Sources of Employment Law
There are two basic sources of employment law:
1) Statutes – Legislation and regulations passed by applicable levels of government
2) Common Law – Decisions of the Courts, made in particular cases
Some laws are enacted by legislatures, such as federal Parliament in Ottawa and the provincial Legislative Assembly in Victoria. These laws are called legislation, statutes, or acts (these three terms are essentially synonymous). Statutes often permit regulations to be made under them, by the executive branch of government, which provide further sources of law. Some of the main statutes in the area of employment law are outlined below.

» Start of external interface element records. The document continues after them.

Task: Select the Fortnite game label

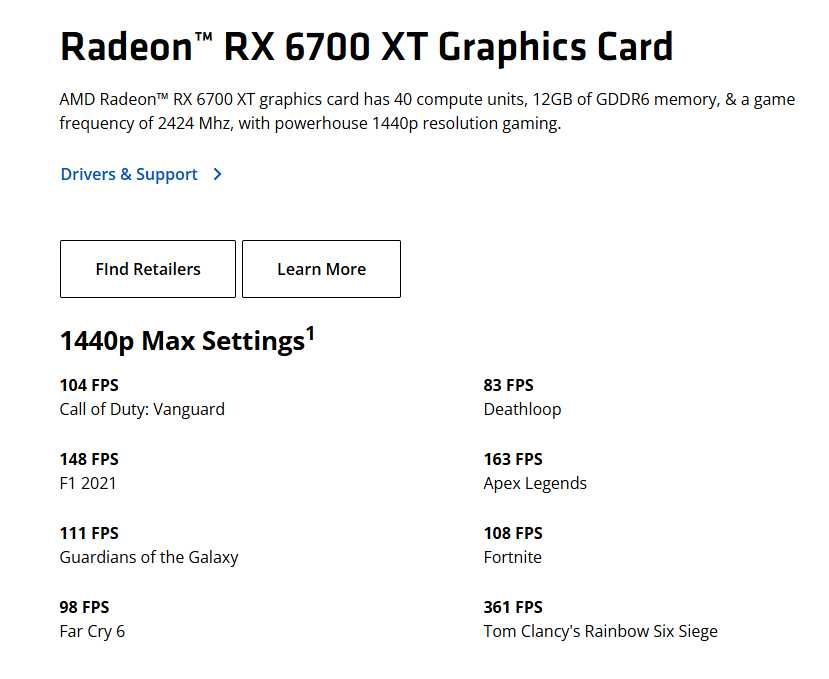Action: tap(512, 557)
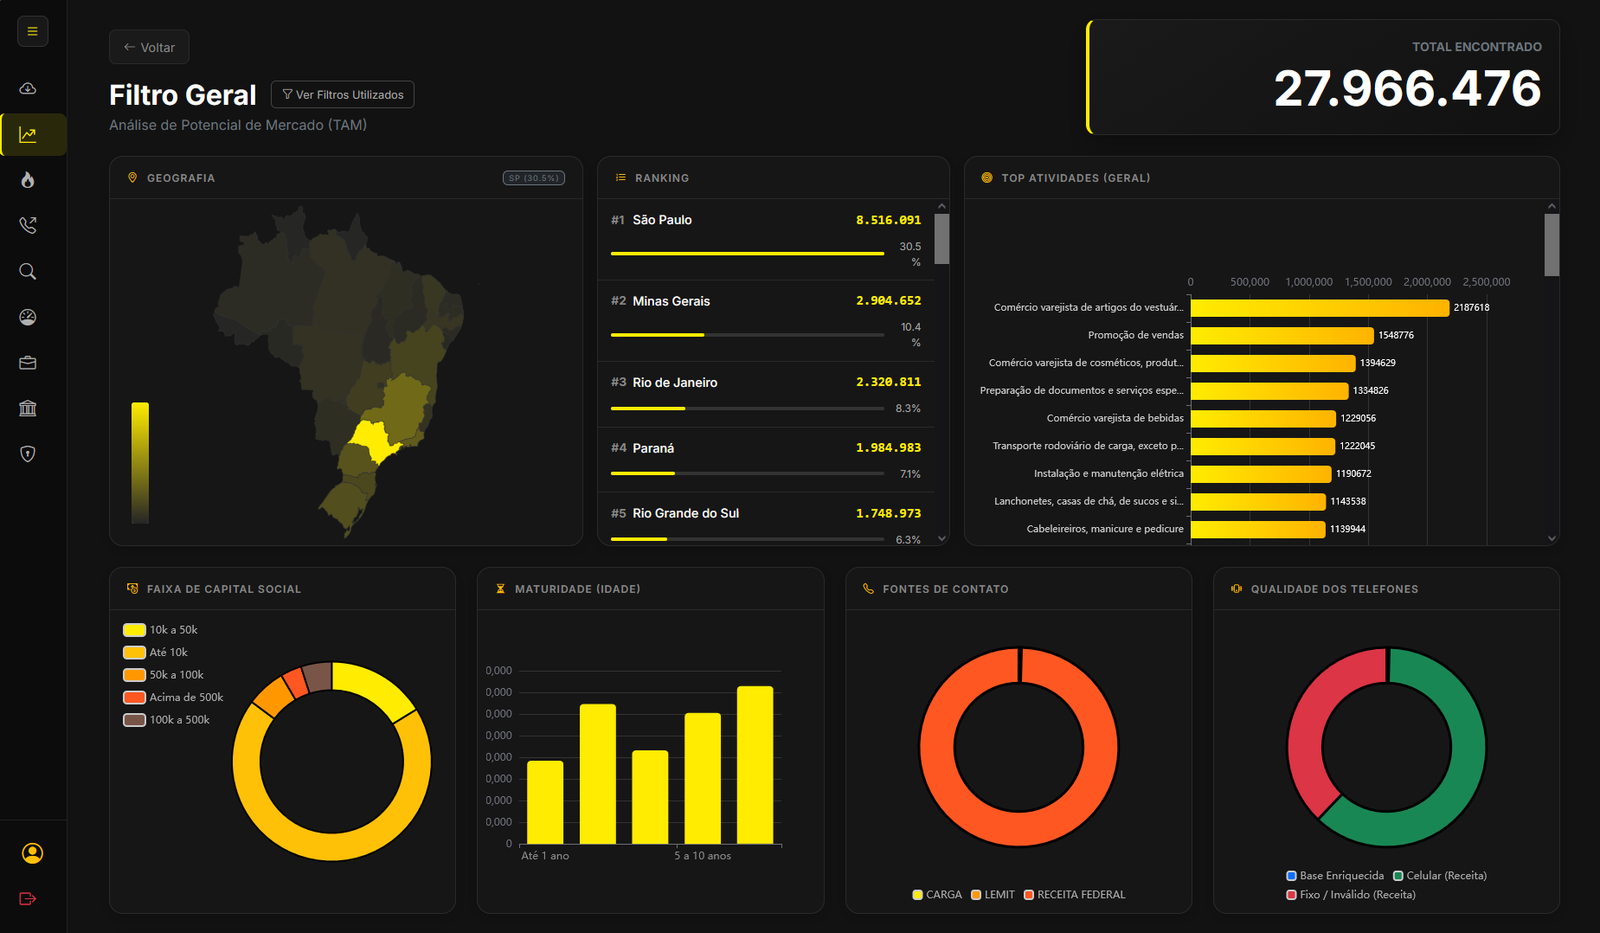Open the hamburger menu at top of sidebar

tap(32, 31)
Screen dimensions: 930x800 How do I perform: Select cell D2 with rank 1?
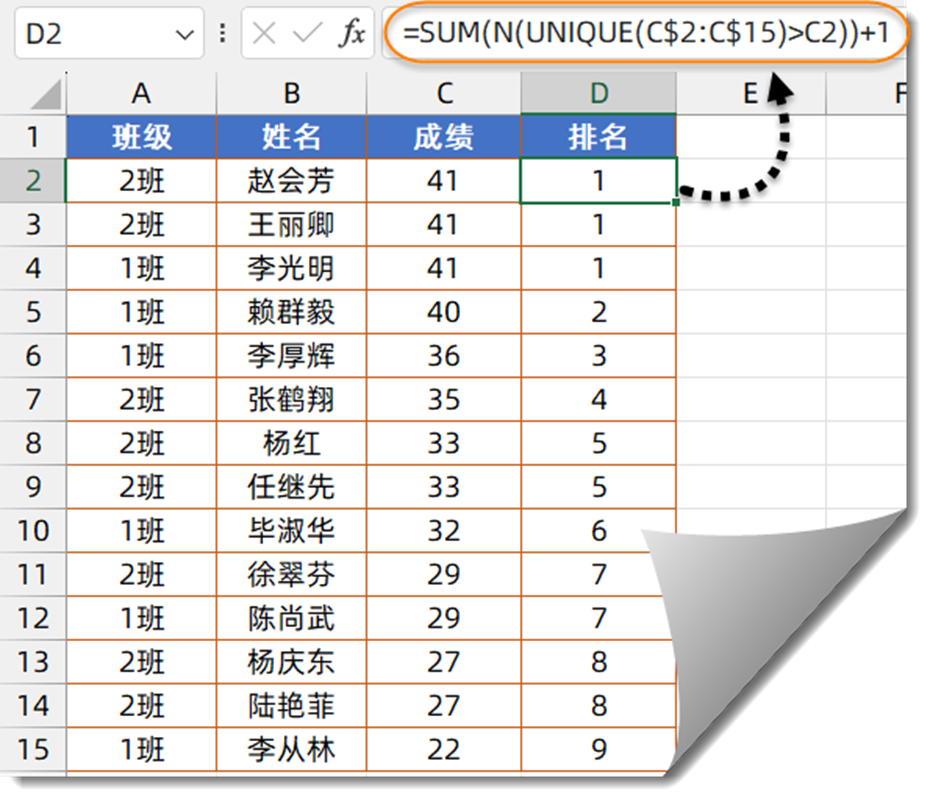(x=598, y=180)
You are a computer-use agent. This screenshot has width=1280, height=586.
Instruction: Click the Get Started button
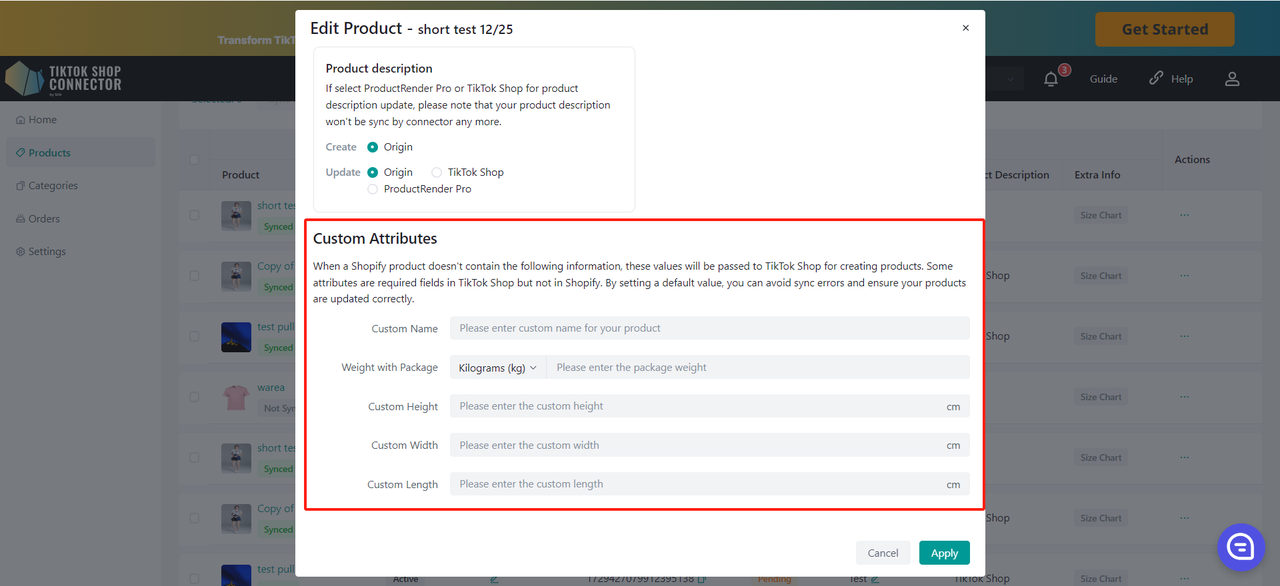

Employment Standards Act (ESA)
Tobacco and Vapour Products Control Act
Income Tax Act
Tobacco Reduction Act
Apprenticeship and Industry Training Act
Alberta Personal Income Tax Act
Income Tax Act
Some laws are based on the decisions of the courts (often called common law, case law, or jurisprudence).
In British Columbia, the courts are the B.C. Provincial Court, the B.C. Supreme Court, the B.C. Court of Appeal, and the Supreme Court of Canada.
In Alberta, the courts are the Provincial Court of Alberta, the Alberta Court of Queen’s Bench, the Alberta Court of Appeal, and the Supreme Court of Canada.
Various tribunals also have jurisdiction to hear and decide workplace-related matters.
B.C. has a relatively new Civil Resolution Tribunal which is able to hear certain types of small claims disputes, up to $5,000.